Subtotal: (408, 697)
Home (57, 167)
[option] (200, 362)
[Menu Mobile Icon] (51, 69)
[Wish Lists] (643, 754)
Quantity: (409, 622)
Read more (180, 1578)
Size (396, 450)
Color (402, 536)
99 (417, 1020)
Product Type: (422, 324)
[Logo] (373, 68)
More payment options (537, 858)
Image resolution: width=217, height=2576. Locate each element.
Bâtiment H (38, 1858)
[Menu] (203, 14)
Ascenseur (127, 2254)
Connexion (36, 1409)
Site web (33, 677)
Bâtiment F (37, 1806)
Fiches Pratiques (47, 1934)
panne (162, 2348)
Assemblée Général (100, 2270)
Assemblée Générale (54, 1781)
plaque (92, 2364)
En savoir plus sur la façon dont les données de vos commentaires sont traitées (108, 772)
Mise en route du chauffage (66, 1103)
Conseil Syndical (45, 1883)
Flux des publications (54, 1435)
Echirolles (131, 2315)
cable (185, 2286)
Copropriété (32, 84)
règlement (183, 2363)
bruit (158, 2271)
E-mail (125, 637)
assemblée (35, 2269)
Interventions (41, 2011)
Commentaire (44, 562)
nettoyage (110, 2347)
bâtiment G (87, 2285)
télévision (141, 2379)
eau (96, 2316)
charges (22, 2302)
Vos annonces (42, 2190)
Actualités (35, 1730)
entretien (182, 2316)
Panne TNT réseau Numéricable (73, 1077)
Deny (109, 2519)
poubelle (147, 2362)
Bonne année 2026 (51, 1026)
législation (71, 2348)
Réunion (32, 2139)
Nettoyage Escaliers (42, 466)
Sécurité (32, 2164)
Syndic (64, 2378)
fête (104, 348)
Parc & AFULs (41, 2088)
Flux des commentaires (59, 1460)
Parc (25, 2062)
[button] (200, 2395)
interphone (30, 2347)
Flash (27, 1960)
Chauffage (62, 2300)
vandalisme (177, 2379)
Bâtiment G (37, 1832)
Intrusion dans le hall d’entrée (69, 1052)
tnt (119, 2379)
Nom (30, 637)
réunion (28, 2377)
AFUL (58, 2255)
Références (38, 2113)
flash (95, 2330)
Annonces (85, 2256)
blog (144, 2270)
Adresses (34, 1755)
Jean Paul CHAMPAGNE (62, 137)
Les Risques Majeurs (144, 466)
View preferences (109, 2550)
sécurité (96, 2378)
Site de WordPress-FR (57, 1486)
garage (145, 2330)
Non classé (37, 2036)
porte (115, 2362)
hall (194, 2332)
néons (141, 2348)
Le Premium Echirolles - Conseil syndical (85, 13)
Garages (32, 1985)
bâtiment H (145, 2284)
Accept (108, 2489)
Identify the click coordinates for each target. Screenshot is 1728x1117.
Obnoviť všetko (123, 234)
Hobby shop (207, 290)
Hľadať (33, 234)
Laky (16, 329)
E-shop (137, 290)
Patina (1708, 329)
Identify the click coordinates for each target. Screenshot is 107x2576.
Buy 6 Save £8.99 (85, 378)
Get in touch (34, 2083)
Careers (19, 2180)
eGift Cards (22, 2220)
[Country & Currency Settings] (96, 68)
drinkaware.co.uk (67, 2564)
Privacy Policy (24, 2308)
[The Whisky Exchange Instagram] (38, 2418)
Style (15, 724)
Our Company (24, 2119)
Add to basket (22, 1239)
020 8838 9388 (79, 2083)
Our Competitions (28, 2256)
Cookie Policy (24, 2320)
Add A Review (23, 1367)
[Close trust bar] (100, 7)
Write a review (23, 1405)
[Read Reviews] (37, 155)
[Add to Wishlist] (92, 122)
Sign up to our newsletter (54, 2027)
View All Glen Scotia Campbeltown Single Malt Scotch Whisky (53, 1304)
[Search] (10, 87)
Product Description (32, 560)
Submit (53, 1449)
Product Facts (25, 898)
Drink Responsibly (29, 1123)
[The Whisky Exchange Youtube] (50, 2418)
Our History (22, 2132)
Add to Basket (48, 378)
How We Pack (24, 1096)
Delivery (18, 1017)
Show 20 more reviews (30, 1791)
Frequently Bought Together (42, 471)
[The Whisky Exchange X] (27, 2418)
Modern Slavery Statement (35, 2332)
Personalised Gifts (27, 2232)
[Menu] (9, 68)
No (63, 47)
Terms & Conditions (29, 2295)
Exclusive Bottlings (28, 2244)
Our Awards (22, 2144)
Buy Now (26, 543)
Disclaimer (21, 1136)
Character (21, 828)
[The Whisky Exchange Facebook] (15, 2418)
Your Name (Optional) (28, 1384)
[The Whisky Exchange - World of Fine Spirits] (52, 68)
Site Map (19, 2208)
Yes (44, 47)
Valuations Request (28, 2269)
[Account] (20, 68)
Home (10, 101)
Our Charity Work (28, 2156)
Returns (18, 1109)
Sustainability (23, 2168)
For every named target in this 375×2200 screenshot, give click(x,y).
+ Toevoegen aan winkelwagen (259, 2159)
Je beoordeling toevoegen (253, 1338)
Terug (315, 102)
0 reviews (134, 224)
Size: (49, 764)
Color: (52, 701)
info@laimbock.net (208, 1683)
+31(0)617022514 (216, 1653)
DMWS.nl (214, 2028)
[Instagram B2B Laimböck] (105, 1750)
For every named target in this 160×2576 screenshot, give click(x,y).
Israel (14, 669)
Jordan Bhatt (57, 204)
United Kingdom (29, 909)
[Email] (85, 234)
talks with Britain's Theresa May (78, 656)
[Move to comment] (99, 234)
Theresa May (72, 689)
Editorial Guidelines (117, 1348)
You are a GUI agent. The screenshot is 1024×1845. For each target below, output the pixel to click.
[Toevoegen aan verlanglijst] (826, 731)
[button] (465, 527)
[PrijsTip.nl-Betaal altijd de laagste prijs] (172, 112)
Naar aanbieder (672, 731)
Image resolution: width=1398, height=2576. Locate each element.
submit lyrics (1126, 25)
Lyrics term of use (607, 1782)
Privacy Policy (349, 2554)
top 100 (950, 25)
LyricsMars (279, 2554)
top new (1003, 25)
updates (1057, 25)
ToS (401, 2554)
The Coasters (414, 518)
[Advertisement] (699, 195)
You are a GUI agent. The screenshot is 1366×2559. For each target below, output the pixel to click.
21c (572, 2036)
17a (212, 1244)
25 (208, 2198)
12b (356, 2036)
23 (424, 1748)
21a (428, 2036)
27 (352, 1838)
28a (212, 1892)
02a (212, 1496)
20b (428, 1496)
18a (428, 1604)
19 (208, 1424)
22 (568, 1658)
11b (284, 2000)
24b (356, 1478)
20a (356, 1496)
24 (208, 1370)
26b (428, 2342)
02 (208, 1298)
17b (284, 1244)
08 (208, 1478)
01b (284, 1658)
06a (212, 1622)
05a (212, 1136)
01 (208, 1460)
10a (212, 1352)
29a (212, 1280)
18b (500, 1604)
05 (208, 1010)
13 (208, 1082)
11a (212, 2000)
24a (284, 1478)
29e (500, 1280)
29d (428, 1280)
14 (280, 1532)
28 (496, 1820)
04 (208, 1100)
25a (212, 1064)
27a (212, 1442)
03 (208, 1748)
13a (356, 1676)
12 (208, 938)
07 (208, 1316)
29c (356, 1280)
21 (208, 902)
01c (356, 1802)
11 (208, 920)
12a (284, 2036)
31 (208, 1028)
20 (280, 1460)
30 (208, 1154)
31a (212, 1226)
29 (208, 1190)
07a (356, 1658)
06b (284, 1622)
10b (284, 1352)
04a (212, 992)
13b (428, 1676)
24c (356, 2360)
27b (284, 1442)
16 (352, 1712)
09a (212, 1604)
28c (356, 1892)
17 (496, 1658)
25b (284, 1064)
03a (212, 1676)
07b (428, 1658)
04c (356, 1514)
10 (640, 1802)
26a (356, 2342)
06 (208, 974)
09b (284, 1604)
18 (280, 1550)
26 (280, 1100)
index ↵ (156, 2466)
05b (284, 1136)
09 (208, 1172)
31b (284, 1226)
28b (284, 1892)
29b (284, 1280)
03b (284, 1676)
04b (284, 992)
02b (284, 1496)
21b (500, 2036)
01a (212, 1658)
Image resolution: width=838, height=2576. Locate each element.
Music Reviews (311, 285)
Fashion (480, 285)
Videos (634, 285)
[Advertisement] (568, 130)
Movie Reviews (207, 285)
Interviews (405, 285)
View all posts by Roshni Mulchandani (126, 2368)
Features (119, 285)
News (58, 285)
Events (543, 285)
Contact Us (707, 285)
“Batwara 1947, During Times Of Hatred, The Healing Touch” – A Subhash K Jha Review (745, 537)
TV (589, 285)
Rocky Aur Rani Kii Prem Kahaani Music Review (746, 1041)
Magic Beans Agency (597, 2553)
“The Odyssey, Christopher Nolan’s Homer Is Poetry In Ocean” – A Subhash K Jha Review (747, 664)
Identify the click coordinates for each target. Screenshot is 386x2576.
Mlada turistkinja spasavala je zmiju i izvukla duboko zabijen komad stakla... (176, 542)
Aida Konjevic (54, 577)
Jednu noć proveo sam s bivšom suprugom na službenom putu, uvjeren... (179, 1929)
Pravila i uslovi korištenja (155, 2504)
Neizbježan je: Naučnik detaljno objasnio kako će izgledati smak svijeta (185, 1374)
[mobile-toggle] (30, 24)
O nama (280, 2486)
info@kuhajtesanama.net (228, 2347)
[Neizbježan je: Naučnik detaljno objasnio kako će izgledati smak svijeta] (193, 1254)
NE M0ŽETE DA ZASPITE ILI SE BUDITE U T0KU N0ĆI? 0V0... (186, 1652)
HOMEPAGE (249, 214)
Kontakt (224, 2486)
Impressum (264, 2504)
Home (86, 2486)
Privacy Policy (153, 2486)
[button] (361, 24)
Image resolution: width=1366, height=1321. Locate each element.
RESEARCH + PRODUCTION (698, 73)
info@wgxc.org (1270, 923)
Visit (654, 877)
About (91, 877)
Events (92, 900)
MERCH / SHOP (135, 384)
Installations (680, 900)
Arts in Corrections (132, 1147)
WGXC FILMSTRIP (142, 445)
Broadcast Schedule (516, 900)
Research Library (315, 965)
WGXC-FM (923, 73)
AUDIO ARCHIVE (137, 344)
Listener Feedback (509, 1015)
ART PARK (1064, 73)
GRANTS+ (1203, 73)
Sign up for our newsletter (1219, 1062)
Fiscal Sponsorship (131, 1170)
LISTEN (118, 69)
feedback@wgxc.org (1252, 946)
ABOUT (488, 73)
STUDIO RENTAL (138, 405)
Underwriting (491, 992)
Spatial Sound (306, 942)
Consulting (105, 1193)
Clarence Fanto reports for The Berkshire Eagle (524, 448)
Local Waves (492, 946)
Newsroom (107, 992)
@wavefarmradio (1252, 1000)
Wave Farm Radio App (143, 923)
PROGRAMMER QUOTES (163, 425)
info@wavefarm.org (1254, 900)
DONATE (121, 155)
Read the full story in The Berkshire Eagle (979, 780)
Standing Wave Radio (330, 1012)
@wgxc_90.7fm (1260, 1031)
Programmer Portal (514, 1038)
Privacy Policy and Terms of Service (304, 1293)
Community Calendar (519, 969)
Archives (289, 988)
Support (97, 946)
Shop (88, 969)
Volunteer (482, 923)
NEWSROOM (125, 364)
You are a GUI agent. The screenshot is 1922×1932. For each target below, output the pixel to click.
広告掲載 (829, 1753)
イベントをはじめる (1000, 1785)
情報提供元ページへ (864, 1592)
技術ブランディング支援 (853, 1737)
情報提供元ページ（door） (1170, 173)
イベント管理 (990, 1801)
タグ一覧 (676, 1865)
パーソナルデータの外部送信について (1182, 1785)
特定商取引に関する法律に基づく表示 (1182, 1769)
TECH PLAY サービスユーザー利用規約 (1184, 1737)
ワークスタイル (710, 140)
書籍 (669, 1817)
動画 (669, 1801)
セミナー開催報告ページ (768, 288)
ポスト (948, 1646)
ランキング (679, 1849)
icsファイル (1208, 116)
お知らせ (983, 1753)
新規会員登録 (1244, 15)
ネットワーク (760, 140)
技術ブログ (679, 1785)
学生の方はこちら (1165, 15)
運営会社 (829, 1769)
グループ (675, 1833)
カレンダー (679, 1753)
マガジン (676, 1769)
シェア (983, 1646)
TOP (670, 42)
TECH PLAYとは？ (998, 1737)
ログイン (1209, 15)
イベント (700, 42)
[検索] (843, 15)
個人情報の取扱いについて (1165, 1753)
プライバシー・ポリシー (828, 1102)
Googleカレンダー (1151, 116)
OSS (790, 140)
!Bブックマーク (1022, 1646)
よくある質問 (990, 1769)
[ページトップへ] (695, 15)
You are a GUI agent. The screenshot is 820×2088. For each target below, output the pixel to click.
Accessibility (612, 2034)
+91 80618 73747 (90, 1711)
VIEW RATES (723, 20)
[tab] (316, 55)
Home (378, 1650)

--------------------------------------------------

▸ TASK INSTRUCTIONS
Look above for the line that contains "[Close trust bar] (100, 7)". Starting there, transcribe every line exactly until you have copied the line that contains "Modern Slavery Statement (35, 2332)".

▸ ANSWER SPACE
[Close trust bar] (100, 7)
Write a review (23, 1405)
[Read Reviews] (37, 155)
[Add to Wishlist] (92, 122)
Sign up to our newsletter (54, 2027)
View All Glen Scotia Campbeltown Single Malt Scotch Whisky (53, 1304)
[Search] (10, 87)
Product Description (32, 560)
Submit (53, 1449)
Product Facts (25, 898)
Drink Responsibly (29, 1123)
[The Whisky Exchange Youtube] (50, 2418)
Our History (22, 2132)
Add to Basket (48, 378)
How We Pack (24, 1096)
Delivery (18, 1017)
Show 20 more reviews (30, 1791)
Frequently Bought Together (42, 471)
[The Whisky Exchange X] (27, 2418)
Modern Slavery Statement (35, 2332)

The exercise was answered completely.